Stored data:

---

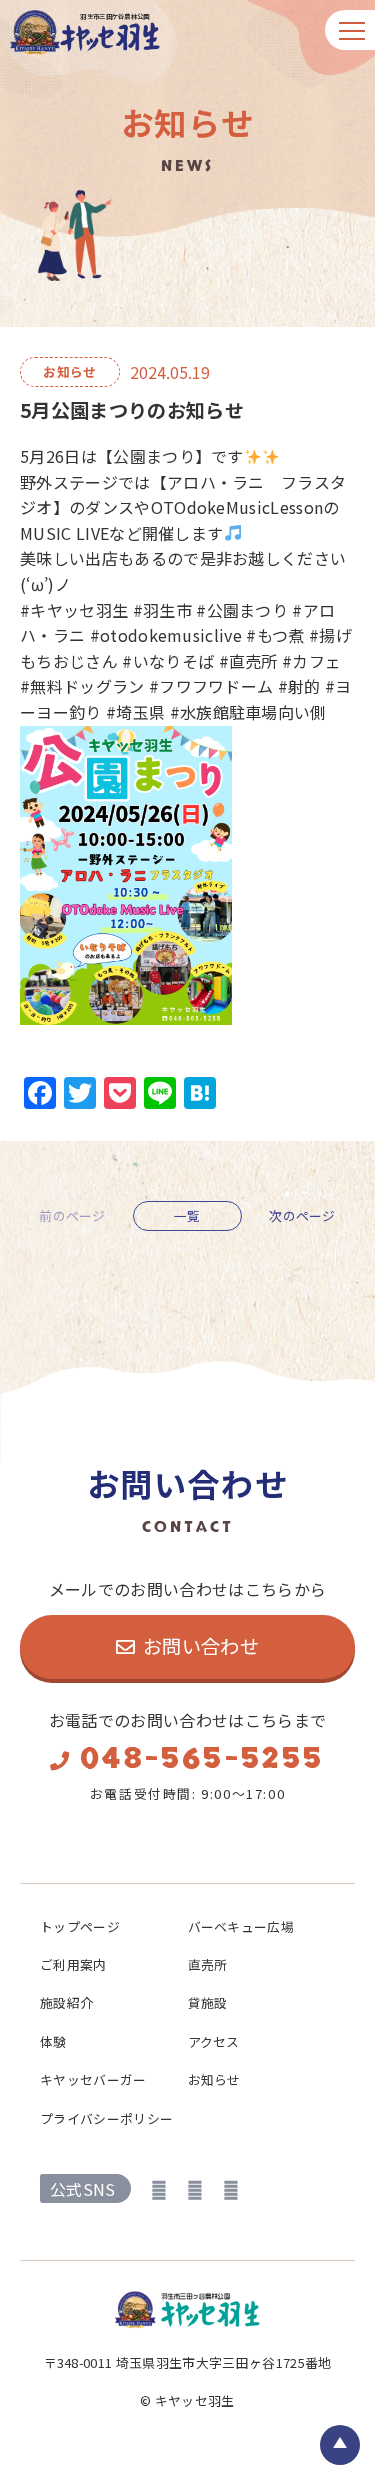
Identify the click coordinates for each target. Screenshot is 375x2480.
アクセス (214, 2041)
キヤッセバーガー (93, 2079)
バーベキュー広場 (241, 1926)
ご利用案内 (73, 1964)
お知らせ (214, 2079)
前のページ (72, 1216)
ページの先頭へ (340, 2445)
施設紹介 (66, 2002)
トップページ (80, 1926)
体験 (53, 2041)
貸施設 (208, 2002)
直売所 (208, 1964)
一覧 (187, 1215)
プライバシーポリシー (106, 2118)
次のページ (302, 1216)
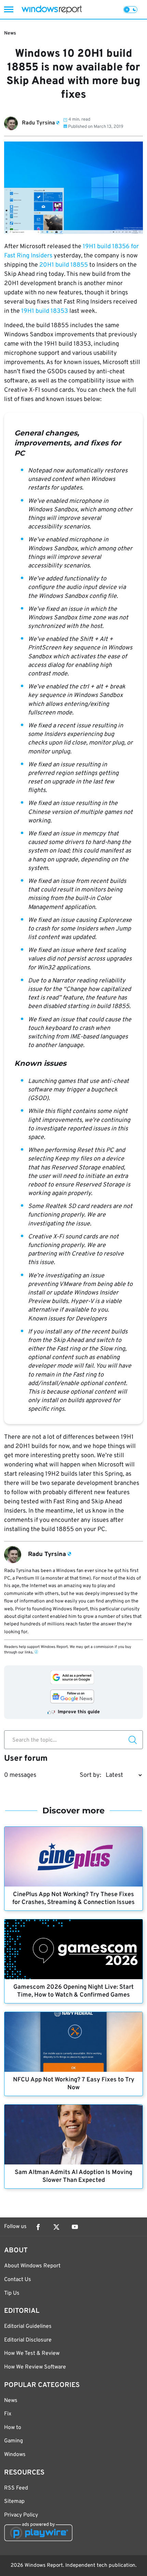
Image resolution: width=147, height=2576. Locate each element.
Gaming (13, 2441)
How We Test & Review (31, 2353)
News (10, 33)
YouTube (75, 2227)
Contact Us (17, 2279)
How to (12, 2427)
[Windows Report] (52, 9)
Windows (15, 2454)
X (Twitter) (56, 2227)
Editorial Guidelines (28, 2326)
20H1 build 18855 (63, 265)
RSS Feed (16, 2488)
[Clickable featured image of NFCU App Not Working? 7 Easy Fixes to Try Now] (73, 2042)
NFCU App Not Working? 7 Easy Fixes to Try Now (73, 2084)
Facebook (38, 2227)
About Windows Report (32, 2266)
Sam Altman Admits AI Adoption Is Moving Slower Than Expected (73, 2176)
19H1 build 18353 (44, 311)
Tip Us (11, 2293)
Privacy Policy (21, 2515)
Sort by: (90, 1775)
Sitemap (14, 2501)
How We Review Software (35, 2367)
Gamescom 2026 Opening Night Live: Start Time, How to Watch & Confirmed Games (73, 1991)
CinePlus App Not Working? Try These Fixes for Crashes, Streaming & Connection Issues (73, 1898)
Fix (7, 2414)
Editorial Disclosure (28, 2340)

---

**Activity**
Without the pictures, give the entries above back exactly.

**Exercise answer**
Identify the click coordinates for each target. Screenshot is 375x2480.
アクセス (214, 2041)
キヤッセバーガー (93, 2079)
バーベキュー広場 (241, 1926)
ご利用案内 (73, 1964)
お知らせ (214, 2079)
前のページ (72, 1216)
ページの先頭へ (340, 2445)
施設紹介 (66, 2002)
トップページ (80, 1926)
体験 (53, 2041)
貸施設 (208, 2002)
直売所 (208, 1964)
一覧 (187, 1215)
プライバシーポリシー (106, 2118)
次のページ (302, 1216)
Image resolution: width=147, height=2576. Locate each element.
Gaming (13, 2441)
How We Test & Review (31, 2353)
News (10, 33)
YouTube (75, 2227)
Contact Us (17, 2279)
How to (12, 2427)
[Windows Report] (52, 9)
Windows (15, 2454)
X (Twitter) (56, 2227)
Editorial Guidelines (28, 2326)
20H1 build 18855 (63, 265)
RSS Feed (16, 2488)
[Clickable featured image of NFCU App Not Working? 7 Easy Fixes to Try Now] (73, 2042)
NFCU App Not Working? 7 Easy Fixes to Try Now (73, 2084)
Facebook (38, 2227)
About Windows Report (32, 2266)
Sam Altman Admits AI Adoption Is Moving Slower Than Expected (73, 2176)
19H1 build 18353 (44, 311)
Tip Us (11, 2293)
Privacy Policy (21, 2515)
Sort by: (90, 1775)
Sitemap (14, 2501)
How We Review Software (35, 2367)
Gamescom 2026 Opening Night Live: Start Time, How to Watch & Confirmed Games (73, 1991)
CinePlus App Not Working? Try These Fixes for Crashes, Streaming & Connection Issues (73, 1898)
Fix (7, 2414)
Editorial Disclosure (28, 2340)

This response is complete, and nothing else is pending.